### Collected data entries
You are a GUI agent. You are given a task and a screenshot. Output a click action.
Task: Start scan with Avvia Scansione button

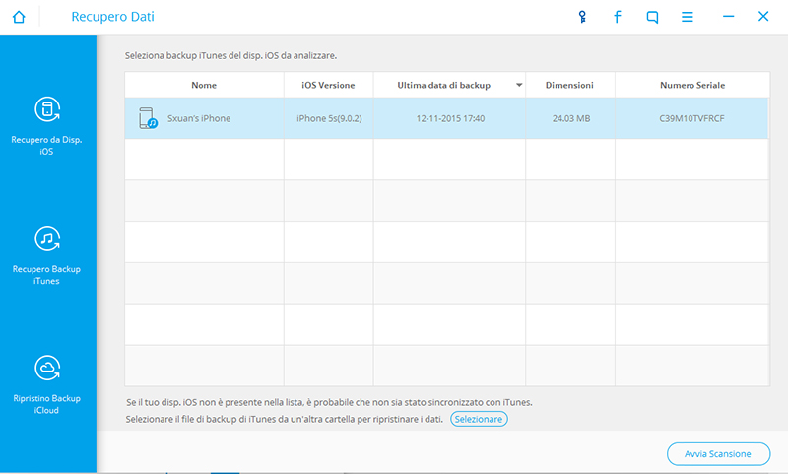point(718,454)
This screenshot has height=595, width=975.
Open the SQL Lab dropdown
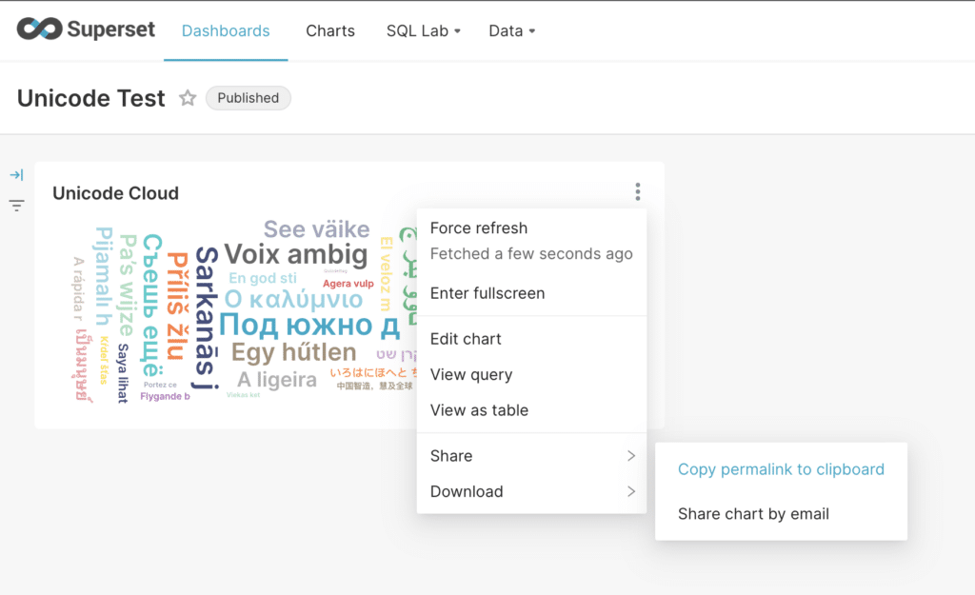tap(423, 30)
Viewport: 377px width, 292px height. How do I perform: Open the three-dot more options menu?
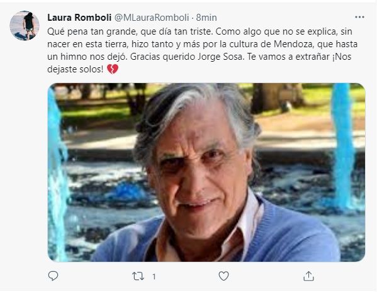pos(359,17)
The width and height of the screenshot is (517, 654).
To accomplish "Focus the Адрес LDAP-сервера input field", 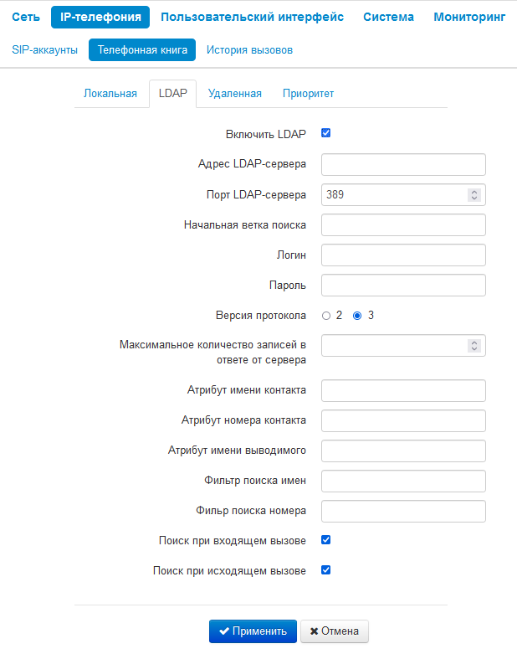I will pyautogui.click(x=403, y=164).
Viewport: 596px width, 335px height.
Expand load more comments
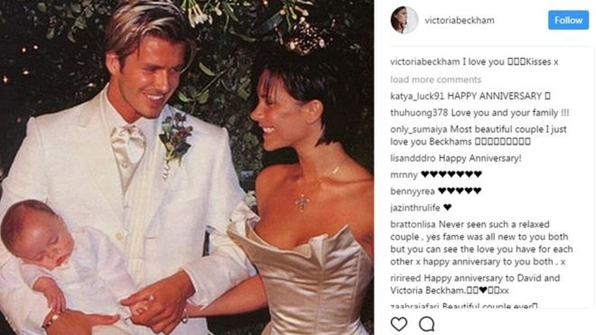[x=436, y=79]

### Exercise brief
Among the lines above, find those holding "screenshot" and copy each one.

### Answer space
You are a GUI agent. You are given a task and a screenshot. Output a click action.
This screenshot has height=595, width=975.
The width and height of the screenshot is (517, 654).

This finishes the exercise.